Exercise
Solution:
Could someone please explain why the reached contradiction solves the exercise?
I can understand the solution but I don't know how does that implies that $\overline x$ is a KKT point.
Here is how I interprete the solution.
We suppose $u_0=0,$ hence if $\sum_{i\in I} u_i\nabla g_i(\overline x)=0$ has solution then it must be nonzero. As we found a contradiction, then do we must have that the system $\sum_{i\in I} u_i\nabla g_i(\overline x)=0$ has no solution?

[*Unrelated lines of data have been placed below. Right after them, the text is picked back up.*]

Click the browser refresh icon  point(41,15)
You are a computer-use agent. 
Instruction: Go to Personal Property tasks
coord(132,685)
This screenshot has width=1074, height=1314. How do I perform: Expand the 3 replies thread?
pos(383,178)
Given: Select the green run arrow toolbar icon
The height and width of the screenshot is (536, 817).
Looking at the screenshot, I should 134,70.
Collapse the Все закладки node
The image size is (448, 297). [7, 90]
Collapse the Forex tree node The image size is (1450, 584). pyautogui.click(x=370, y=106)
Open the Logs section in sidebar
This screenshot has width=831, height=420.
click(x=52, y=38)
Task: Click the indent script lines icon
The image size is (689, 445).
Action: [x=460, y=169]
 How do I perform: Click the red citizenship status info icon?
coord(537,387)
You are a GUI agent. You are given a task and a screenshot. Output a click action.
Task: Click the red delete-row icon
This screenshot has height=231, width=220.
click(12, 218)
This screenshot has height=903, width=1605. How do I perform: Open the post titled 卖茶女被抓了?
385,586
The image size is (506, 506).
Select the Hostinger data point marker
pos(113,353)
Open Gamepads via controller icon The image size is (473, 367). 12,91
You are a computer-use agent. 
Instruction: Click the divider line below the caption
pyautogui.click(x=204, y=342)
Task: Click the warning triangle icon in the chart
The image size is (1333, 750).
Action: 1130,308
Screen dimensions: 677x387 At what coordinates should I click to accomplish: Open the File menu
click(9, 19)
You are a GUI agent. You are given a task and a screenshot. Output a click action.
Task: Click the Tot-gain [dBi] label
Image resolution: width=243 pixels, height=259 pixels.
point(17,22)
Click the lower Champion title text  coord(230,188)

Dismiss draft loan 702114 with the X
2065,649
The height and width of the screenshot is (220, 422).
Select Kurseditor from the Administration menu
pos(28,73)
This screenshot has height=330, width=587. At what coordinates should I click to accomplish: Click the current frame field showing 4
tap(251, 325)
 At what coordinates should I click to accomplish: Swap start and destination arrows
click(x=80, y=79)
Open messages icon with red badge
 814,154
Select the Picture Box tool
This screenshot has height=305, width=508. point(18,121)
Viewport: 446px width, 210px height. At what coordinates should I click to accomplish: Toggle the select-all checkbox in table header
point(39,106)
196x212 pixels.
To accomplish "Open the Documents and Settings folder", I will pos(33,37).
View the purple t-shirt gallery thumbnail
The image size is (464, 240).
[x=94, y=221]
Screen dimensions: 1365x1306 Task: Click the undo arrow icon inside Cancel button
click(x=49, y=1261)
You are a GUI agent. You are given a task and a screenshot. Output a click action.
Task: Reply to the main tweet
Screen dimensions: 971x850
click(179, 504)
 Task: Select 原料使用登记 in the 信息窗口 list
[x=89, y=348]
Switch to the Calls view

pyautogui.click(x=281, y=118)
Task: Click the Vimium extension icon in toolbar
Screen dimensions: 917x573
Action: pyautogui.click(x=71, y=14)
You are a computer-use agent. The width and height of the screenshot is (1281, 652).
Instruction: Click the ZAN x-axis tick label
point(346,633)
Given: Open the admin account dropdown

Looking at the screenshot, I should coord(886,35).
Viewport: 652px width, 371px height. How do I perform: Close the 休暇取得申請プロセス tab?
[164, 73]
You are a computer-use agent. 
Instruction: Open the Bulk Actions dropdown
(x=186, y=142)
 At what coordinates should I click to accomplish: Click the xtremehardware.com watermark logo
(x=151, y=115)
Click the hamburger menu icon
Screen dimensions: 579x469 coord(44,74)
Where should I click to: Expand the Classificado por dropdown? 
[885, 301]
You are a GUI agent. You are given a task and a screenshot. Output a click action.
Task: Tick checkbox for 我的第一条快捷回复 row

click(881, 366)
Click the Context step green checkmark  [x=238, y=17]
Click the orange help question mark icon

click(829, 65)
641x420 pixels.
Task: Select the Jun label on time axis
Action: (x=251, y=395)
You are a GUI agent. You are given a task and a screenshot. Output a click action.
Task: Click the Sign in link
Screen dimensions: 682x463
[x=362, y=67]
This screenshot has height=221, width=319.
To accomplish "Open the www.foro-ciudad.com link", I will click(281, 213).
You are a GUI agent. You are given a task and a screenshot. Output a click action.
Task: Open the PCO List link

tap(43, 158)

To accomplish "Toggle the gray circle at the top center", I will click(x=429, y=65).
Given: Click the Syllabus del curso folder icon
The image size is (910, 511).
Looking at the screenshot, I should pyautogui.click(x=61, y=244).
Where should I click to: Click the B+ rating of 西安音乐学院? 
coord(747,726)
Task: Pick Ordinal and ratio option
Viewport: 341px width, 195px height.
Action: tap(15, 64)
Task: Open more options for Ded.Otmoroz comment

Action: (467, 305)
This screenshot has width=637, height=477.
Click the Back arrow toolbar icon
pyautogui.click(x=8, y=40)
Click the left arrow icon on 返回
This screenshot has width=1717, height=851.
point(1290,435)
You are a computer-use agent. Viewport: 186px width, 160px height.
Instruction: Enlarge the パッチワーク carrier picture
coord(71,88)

or what could we say about it?
Thank you in advance.
$\bar x$ is FJ point. It means, in particular, that not all among $u_0,u_i$, $i\in I$, are zeros.
Assume $u_0=0$ then not all $u_i$, $i\in I$, are zeros. It leads to contradiction with Cottle's constraint qualification.
Since $u_0\ne 0$ we can divide the first FJ equation by $u_0$ to get $$ \nabla f(\bar x)+\sum_{i\in I}\Big(\frac{u_i}{u_0}\Big)\nabla g_i(\bar x)=0. $$ This is exactly the first KKT condition with the new coefficients $\tilde u_i=\frac{u_i}{u_0}$.
P.S. The wording "hence if $\sum_{i\in I} u_i\nabla g_i(\overline x)=0$ has solution then it must be nonzero" is not correct. The system always has a trivial solution $u_i=0$, and the conclusion "then it is nonzero" is not true for the trivial solution. The correct conclusion is that there exists at least one more solution except for the trivial one.